• **Document section**
Subject: Re: Finding lost components in a raid set?
To: Johan Ihren <johani@autonomica.se>
From: Greg Oster <oster@cs.usask.ca>
List: current-users
Date: 02/07/2002 15:41:56
Johan Ihren writes:
> Greg Oster <oster@cs.usask.ca> writes:
> 
> Hi Greg,
> 
> > > Basically it seems that everything has worked very nicely and I'm
> > > really pleased.
> 
> Unfortunately I spoke too soon. 
> 
> My re-construction of the "failed" component with a "raidctl -R
> /dev/wd2g raid1" just finished and raidctl -s now reports happiness.
> 
> But the disklabel for raid1 is zeroed.

:( Hmmm...

> How can that happen? I had two components out of three intact at all
> times for a 2+1 RAID5 device and I see no reason to lose the label.

The label should have been quite recoverable... in fact, it should have been 
there even with just 2 components....

> I have to admit that I did *not* keep a copy of that label in a safe
> place, which in retrospect seems rather stupid.

Have a look in /var/backups :)

> But I regarded the
> underlying device as "safe", in the sense that an event that manage to
> wipe out the label would wipe out the file system data also.
>
> I also have to admit that I am less happy than 30 minutes ago ;-(

Ya.. no kidding :(  
 
> Losing the disklabel after what should be considered a standard
> replacement of a failed component is not encouraging. But I really
> don't see where I did anything wrong.

You didn't... at least that I can tell.... (the only way you should have 
potentially lost anything here is with 'raidctl -C', and getting the order of 
the components wrong...)

> > > But, since I have no indication whatsoever that the disks should have
> > > failed in any way, I cannot help being a bit curious about *both* raid
> > > sets losing a component on the *same* disk without the disk being bad.
> > 
> > I don't suppose you have a copy of the disklabel for that disk, do
> > you?  The autoconfig should have picked it up wd2a if it had a
> > disklabel type of FS_RAID (unless the component label got
> > corrupted).  'raidctl -c' should have found a valid component label
> > for wd2g -- the fact that it's marked as failed indicates that it
> > likely didn't.

• **Dataset entries**
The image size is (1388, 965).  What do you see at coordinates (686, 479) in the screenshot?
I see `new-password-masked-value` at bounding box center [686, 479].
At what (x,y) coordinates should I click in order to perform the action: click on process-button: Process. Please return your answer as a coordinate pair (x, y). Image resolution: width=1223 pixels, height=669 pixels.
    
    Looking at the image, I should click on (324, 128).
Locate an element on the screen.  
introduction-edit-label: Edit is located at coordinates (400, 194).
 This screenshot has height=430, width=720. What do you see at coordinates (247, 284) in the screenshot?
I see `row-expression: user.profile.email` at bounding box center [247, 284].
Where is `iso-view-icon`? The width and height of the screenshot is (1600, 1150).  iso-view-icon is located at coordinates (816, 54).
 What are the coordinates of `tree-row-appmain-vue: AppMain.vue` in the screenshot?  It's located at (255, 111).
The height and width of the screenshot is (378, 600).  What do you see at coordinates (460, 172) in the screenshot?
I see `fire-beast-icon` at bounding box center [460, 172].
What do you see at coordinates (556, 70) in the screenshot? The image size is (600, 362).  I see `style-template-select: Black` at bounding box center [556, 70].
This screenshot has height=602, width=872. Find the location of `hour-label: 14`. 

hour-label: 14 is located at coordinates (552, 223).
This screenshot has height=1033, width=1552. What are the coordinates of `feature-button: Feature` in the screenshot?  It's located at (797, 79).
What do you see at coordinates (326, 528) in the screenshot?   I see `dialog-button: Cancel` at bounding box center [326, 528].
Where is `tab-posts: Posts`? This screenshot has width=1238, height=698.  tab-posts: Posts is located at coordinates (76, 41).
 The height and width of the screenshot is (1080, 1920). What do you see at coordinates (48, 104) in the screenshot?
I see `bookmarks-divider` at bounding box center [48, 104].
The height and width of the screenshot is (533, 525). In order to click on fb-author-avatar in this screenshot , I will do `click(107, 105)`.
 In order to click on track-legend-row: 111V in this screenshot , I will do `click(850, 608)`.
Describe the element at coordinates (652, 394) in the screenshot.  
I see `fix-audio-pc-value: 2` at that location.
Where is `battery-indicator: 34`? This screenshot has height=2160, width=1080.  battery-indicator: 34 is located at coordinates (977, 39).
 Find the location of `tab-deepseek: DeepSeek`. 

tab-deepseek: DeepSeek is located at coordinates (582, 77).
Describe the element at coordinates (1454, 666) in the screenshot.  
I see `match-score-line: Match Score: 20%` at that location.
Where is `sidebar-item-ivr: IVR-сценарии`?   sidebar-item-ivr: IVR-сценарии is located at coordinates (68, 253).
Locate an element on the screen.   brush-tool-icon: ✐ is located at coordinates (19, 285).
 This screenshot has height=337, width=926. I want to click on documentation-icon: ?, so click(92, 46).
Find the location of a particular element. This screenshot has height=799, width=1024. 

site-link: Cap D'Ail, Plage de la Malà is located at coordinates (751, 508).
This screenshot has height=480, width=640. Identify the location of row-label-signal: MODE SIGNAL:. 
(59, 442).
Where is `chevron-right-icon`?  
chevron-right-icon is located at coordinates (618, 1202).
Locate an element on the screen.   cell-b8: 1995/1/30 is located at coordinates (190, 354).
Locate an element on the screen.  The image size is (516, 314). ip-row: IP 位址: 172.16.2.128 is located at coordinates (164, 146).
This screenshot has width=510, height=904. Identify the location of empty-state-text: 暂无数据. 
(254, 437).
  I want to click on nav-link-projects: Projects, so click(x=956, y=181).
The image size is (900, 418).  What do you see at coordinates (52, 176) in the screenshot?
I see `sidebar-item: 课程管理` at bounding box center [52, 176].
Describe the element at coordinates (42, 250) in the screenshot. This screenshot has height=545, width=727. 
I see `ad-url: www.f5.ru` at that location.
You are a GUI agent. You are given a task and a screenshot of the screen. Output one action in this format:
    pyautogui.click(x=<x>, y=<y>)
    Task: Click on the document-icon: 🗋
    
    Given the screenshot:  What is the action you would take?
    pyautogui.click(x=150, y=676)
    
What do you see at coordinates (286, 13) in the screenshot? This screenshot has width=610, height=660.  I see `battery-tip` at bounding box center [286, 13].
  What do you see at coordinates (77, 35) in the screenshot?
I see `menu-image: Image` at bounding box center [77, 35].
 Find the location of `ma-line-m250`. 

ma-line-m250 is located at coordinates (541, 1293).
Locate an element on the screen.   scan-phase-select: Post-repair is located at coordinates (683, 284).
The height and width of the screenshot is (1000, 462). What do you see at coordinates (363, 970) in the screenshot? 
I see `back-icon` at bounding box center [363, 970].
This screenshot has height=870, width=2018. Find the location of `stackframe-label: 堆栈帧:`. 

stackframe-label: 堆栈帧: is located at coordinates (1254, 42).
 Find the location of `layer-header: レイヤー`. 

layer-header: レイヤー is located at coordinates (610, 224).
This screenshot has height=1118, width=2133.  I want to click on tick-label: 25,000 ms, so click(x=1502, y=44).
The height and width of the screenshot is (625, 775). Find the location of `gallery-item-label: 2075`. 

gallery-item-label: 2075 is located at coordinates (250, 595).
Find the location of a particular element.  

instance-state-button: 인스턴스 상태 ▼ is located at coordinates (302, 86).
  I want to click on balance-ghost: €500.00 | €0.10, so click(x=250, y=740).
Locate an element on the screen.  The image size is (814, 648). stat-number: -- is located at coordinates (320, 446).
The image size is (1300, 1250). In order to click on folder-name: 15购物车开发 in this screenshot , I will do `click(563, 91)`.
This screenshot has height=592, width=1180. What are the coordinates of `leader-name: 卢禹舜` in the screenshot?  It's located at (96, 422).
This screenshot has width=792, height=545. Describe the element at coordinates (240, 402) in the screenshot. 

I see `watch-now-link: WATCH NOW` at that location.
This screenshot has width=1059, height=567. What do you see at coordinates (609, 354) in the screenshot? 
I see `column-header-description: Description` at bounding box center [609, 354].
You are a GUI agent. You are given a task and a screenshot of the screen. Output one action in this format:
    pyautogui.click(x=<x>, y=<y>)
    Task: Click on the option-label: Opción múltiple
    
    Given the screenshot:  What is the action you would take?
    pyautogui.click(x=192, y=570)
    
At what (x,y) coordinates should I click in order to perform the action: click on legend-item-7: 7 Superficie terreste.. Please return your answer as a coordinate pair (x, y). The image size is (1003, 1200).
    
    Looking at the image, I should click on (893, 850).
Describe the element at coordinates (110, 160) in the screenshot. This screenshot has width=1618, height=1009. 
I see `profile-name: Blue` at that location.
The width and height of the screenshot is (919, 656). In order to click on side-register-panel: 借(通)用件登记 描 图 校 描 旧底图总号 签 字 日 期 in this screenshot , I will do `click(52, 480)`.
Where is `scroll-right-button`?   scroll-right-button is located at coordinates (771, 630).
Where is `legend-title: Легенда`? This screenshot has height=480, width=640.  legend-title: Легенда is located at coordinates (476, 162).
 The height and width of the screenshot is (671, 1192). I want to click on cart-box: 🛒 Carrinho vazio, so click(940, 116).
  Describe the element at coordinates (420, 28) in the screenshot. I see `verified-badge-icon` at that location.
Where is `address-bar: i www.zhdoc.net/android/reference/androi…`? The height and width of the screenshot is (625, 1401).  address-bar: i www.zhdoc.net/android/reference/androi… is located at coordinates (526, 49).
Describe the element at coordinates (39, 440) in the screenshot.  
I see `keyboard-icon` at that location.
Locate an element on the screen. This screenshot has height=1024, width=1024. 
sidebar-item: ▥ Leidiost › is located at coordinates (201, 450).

• **Written task**
Extend the mailing-list reply about the lost RAID disklabel, starting after its last sentence.

• **Response area**
> 
> I have the label for wd2 (attached), I don't have the label for raid1,
> as I said above.
> 
> > > I assume that the autoconfigured raid devices keep their configs in
> > > the component labels 
> > 
> > The configuration info is in the component labels, yes.
> > 
> > > or thereabouts and I don't understand how both of
> > > them can have been trashed at the same time. 
> > 
> > I don't get that either... Was wd2 on the controller card that
> > failed?  Maybe it managed to zero the component labels on you??
> > Seems unlikely, but that's the only explanation I can think of so
> > far...
> 
> Yes, wd2 was on the controller that failed.

Hmmmmmm.

> > > And if the on-disk
> > > configs were "bad", why didn't a "raidctl -c" fix that, if the media
> > > is ok?
> > 
> > "raidctl -c" uses the component labels to verify that you have the
> > components listed in the right order... If a component label is
> > missing (or badly out-of-sync with the remaining components), then
> > that component will be marked as failed.  If you managed to get
> > components in the wrong order, the RAID set shouldn't even
> > configure.  (It tries quite hard to make sure you don't mess up the
> > ordering, but it needs valid component labels in order to do
> > that. :) )
> 
> I assume that this "component label" is stored adjacent to the device
> it describes. I.e. the component label for /dev/wd2g is located at the
> head of that physical partition?

Yes.. the first 32K is 'reserved'.  The component label lives 16K in from
the start of the partition.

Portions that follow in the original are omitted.